Plaintiff contends that a reversal or remand is warranted, in part, because the ALJ failed properly to evaluate the opinions of multiple treating and/or examining physicians. (Plaintiff's Motion at 3-12). Defendant essentially concedes that the ALJ failed properly to evaluate certain medical opinion evidence, and that a reversal and remand for additional administrative proceedings is appropriate. (Defendant's Motion at 2-5).

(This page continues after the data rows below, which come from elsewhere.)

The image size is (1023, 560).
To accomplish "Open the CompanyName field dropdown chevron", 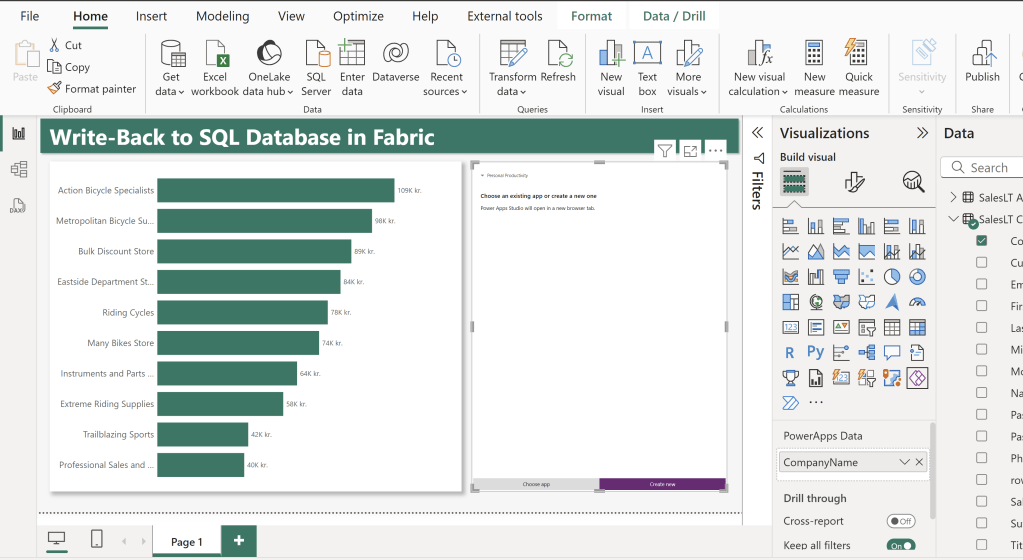I will 904,462.
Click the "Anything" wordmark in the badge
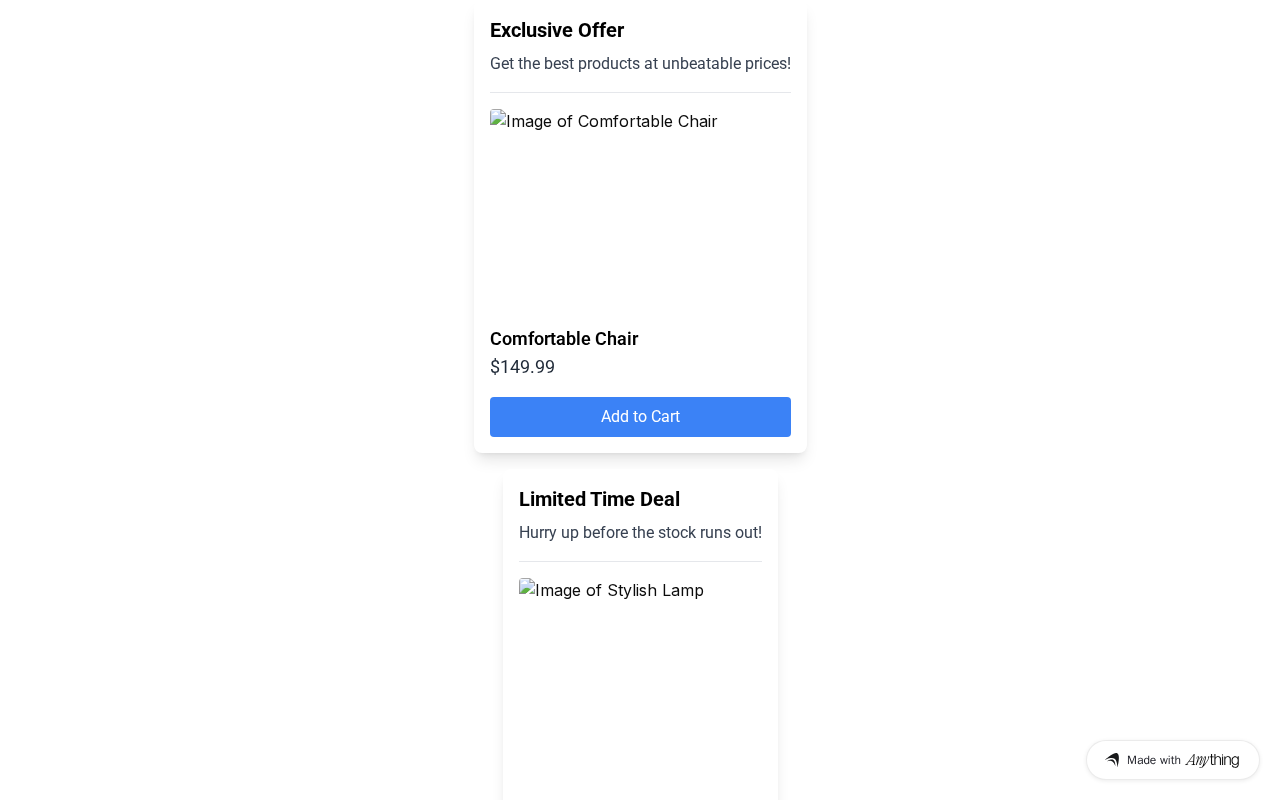This screenshot has width=1280, height=800. 1212,760
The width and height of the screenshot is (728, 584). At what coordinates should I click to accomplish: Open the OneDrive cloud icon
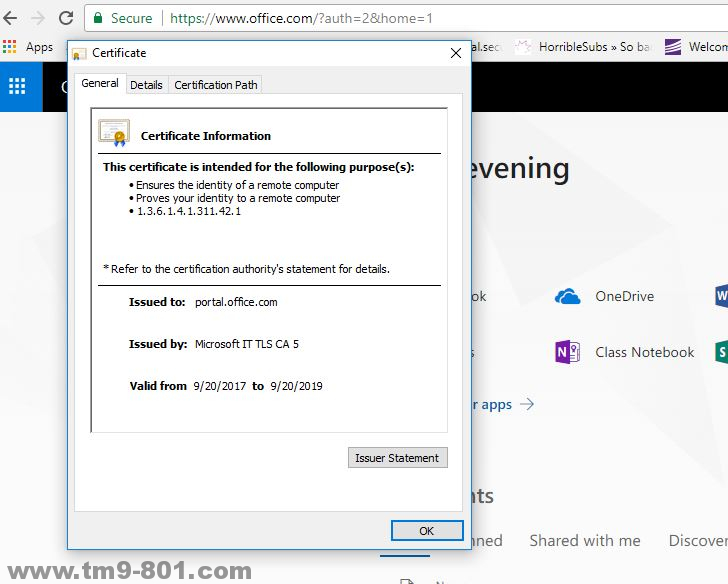[x=568, y=296]
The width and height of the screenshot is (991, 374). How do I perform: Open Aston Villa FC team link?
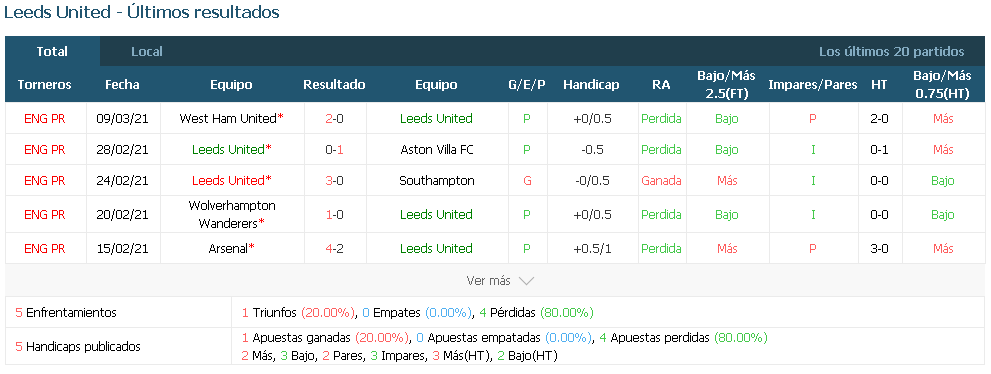click(x=437, y=150)

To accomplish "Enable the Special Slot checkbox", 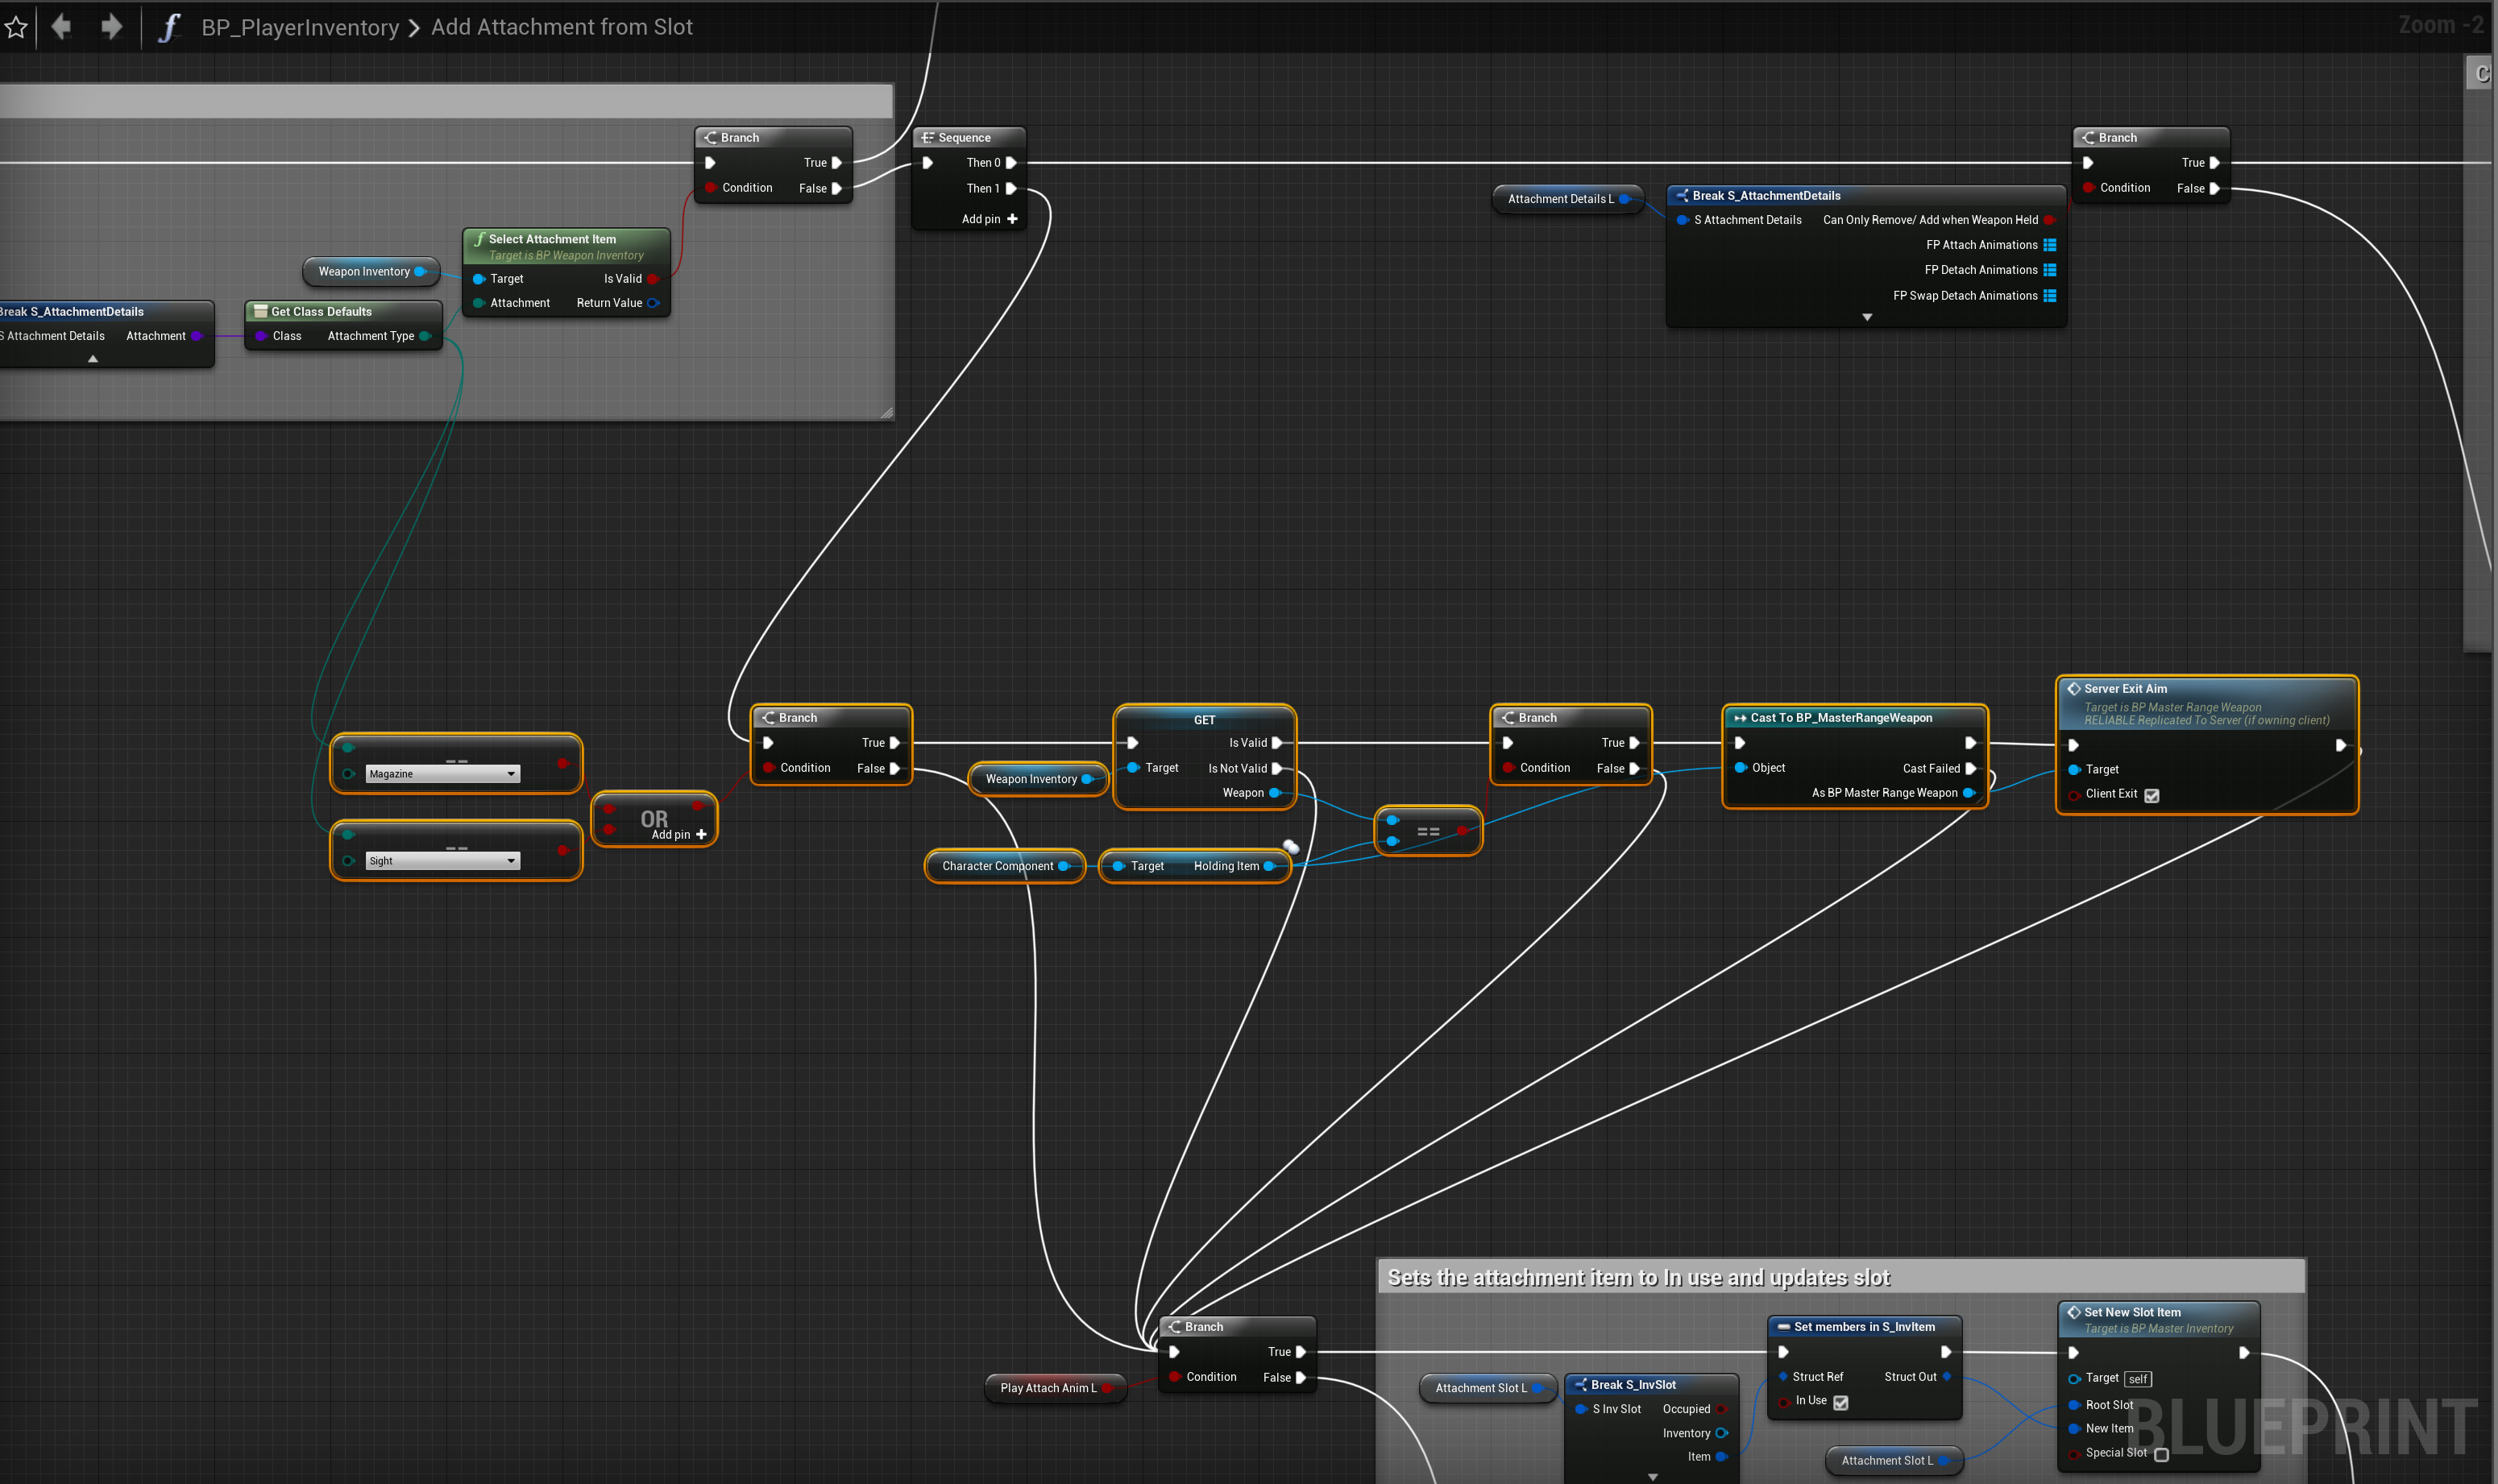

The Court finds that remand is appropriate to permit the ALJ to reevaluate the medical opinion evidence, and, as appropriate, to develop the record further, hold a new hearing, and issue a new administrative decision. However, notwithstanding plaintiff's contentions to the contrary, the Court is not persuaded that this is one of the rare cases where immediate payment of benefits should be ordered.[4]

Accordingly, the decision of the Commissioner of Social Security is reversed in part, and this matter is remanded for further administrative action consistent with this Opinion.[5]